Proposed Drug Plan Legislation Could Hurt Oklahoma Consumers, Raise Costs

Brief Analyses | Health

No. 826
Thursday, April 21, 2016
by Devon M. Herrick

An estimated 70 percent of Americans are enrolled in a prescription drug plan through their employer, health insurer or Medicare Part D. Millions more have joined discount drug card programs. When hundreds of thousands of Oklahomans enrolled in drug plans walk into their neighborhood drugstore, they receive discounted drug prices that have been negotiated on their behalf. However, uninsured consumers and those enrolled in health plans with insurance deductibles that have not been met must bear the cost of drug purchases out of their own pockets. Rising drug prices have prompted some ill-conceived legislative proposals that should raise some concerns — and could boost costs for Oklahomans.
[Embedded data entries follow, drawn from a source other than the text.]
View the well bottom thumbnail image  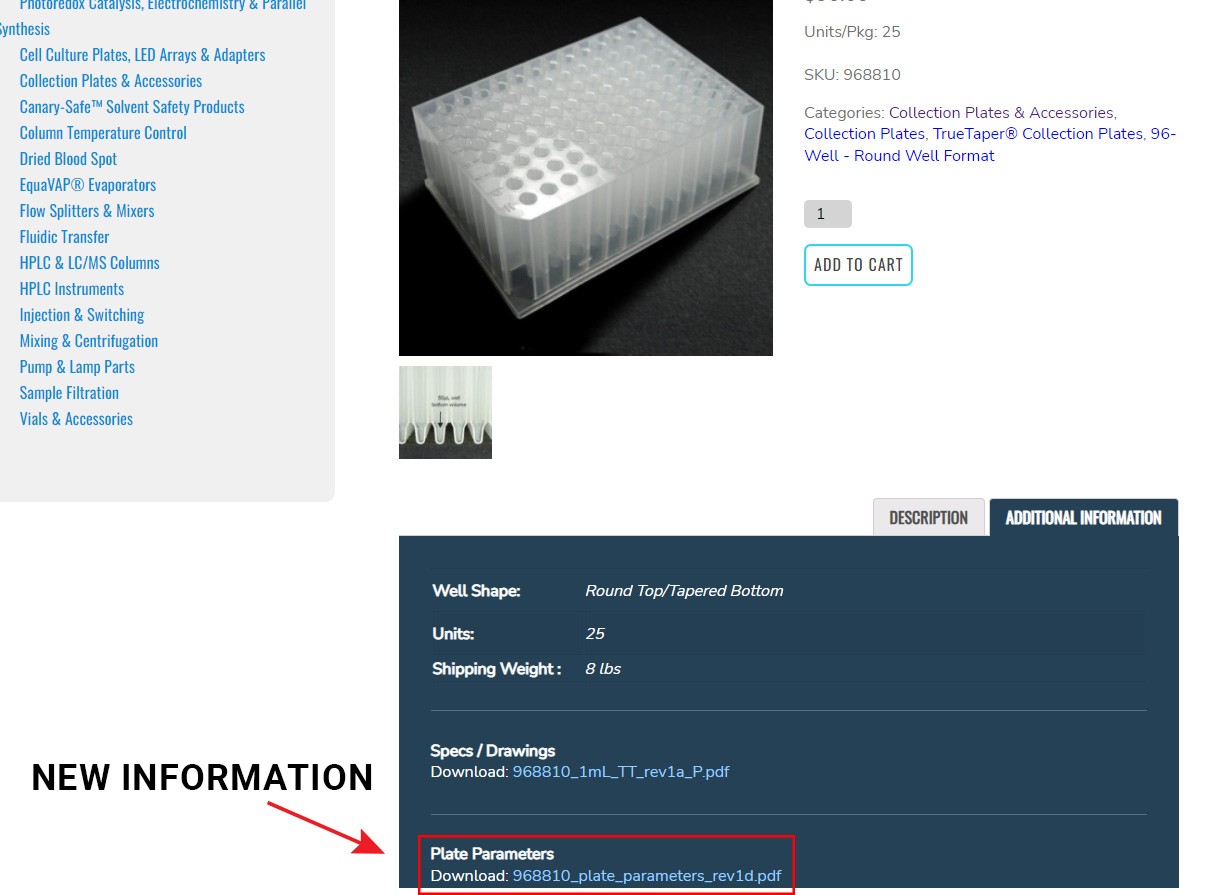click(445, 412)
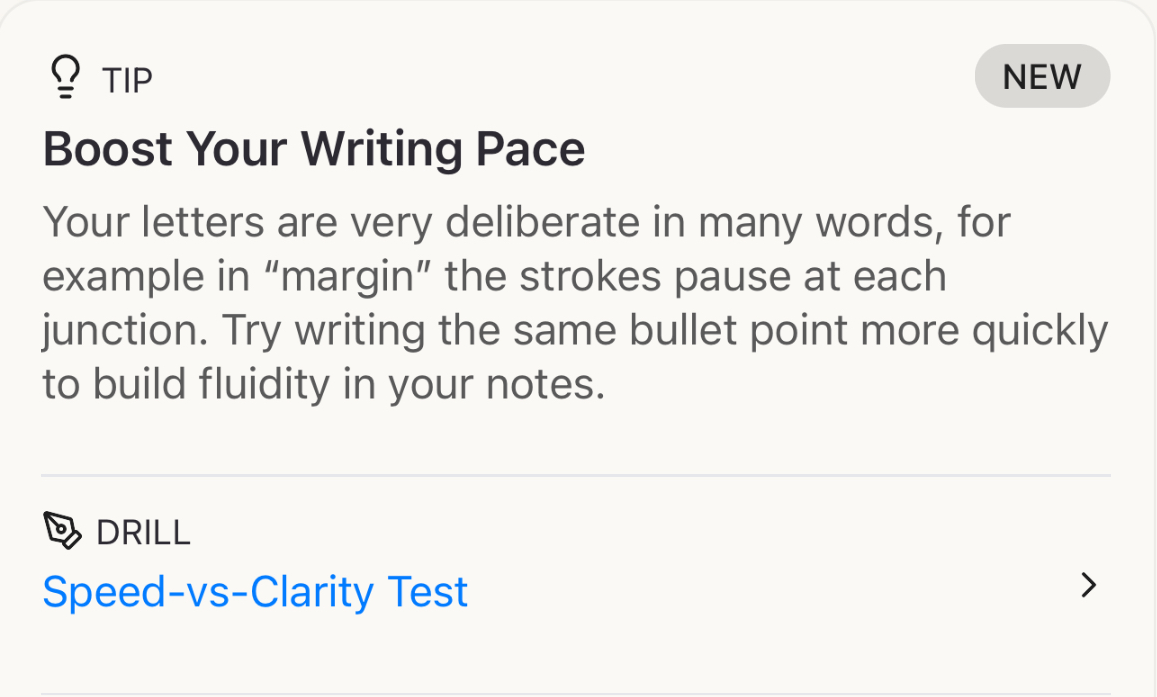Select the Boost Your Writing Pace heading

point(314,150)
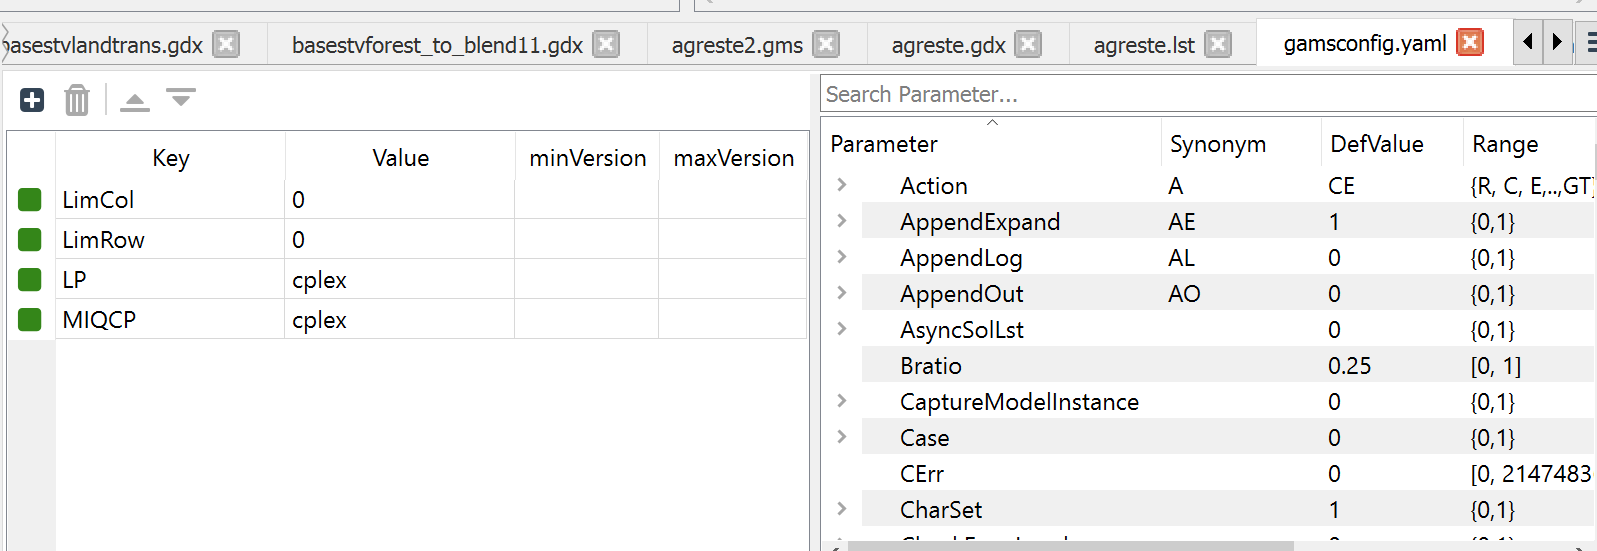Expand the AppendExpand parameter row
The image size is (1597, 551).
pos(842,221)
Our Generic Drug Approvals. Over the past several years, there has been a surge in abbreviated new drug applications at the U.S. Food and Drug Administration from firms applying to produce generic drugs. The backlog of FDA applications grew to nearly 4,000 by mid-2015. The extensive backlog and resulting lengthy period to get competing drugs approved has allowed some generic drug makers to temporarily jack up their prices exorbitantly — often with little notice.

High drug costs are a problem that ultimately affects consumers and their drug plans, but can also impact drugstores by temporarily reducing profit margins on a few drugs. In an attempt to insulate their industry from the effects of rising wholesale drug prices, and boost profits, drugstores are lobbying Oklahoma lawmakers to allow pharmacies to ignore negotiated discounts and pass the price hikes on to consumers in violation of contractual agreements.